Bruno Miguel

Personal information
- Full name: Bruno Miguel Moreira de Sousa
- Date of birth: 24 September 1982 (age 42)
- Place of birth: São João da Madeira, Portugal
- Height: 1.88 m (6 ft 2 in)
- Position(s): Centre-back

Youth career
- 1994–2001: Sanjoanense

Senior career*
- Years: Team / Apps / (Gls)
- 2001–2003: Sanjoanense / 52 / (1)
- 2003–2004: Porto B / 14 / (0)
- 2004–2005: Tourizense / 34 / (3)
- 2005–2007: Varzim / 57 / (2)
- 2007–2011: União Leiria / 49 / (1)
- 2011–2012: Astra Ploieşti / 12 / (2)
- 2012–2016: Estoril / 26 / (3)
- 2016–2018: Académico Viseu / 48 / (1)
- 2018–2019: União Leiria / 14 / (0)
- 2019: Alverca / 14 / (1)
- Total:  / 320 / (14)

= Bruno Miguel =

Portuguese footballer (born 1982)

Bruno Miguel Moreira de Sousa (born 24 September 1982), known as Bruno Miguel, is a Portuguese former professional footballer who played as a central defender.

==Club career==
Bruno Miguel was born in São João da Madeira, Porto metropolitan area.
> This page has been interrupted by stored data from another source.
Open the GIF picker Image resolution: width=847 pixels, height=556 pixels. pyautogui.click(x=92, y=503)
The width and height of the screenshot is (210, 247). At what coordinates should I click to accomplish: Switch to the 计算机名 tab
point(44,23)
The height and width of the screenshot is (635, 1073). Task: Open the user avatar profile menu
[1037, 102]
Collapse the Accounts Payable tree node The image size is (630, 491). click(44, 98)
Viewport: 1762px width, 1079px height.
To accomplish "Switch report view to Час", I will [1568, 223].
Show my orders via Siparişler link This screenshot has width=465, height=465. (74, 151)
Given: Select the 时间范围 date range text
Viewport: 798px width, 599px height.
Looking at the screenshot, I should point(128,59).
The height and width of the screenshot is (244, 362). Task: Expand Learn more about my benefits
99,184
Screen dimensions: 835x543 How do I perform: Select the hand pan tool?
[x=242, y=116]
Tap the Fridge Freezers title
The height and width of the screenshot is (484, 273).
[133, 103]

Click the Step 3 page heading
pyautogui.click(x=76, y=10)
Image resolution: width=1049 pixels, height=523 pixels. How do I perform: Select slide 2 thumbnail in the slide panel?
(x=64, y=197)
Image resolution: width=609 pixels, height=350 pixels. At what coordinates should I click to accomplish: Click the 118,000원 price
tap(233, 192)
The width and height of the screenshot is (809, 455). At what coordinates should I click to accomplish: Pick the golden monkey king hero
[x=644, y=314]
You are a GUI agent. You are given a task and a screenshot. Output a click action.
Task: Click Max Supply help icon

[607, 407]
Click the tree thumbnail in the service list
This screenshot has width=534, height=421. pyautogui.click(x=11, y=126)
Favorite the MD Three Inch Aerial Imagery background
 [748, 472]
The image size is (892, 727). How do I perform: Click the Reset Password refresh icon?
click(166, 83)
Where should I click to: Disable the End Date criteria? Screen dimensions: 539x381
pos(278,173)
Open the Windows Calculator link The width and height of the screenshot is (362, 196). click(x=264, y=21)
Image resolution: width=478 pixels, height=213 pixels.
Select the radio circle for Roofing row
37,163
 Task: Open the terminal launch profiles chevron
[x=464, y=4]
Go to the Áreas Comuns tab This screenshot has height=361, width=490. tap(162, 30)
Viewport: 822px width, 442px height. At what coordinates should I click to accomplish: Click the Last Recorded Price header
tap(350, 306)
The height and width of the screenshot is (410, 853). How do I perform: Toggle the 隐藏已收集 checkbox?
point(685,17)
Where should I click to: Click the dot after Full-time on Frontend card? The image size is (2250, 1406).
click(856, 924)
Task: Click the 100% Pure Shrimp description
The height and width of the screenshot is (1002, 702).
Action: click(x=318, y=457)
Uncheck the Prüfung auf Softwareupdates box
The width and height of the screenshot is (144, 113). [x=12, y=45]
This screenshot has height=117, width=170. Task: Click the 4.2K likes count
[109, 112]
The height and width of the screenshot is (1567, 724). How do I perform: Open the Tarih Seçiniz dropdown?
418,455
Until the age of 23, he played in either the third or fourth divisions of Portuguese football, signing in the 2005 off-season with Varzim S.C. of the Segunda Liga and appearing in 31 games in his first year.

Bruno Miguel made his Primeira Liga debut in 2007–08, playing 25 minutes for U.D. Leiria in a 1–1 away draw against Académica de Coimbra on 26 August 2007. He finished the campaign with 16 league matches (his personal best with the club), and the team suffered relegation.

After three more seasons with Leiria being used mostly as a backup, the 29-year-old Bruno Miguel joined FC Astra Ploieşti of the Romanian Liga I. He returned to his country the following summer, being third or fourth-choice stopper during his four-year tenure in the top flight with G.D. Estoril Praia (a maximum of 12 appearances in 2013–14); with the latter, he also appeared in eight games in the UEFA Europa League, scoring in the 2013–14 edition in a 1–2 group stage home loss to eventual winners Sevilla FC.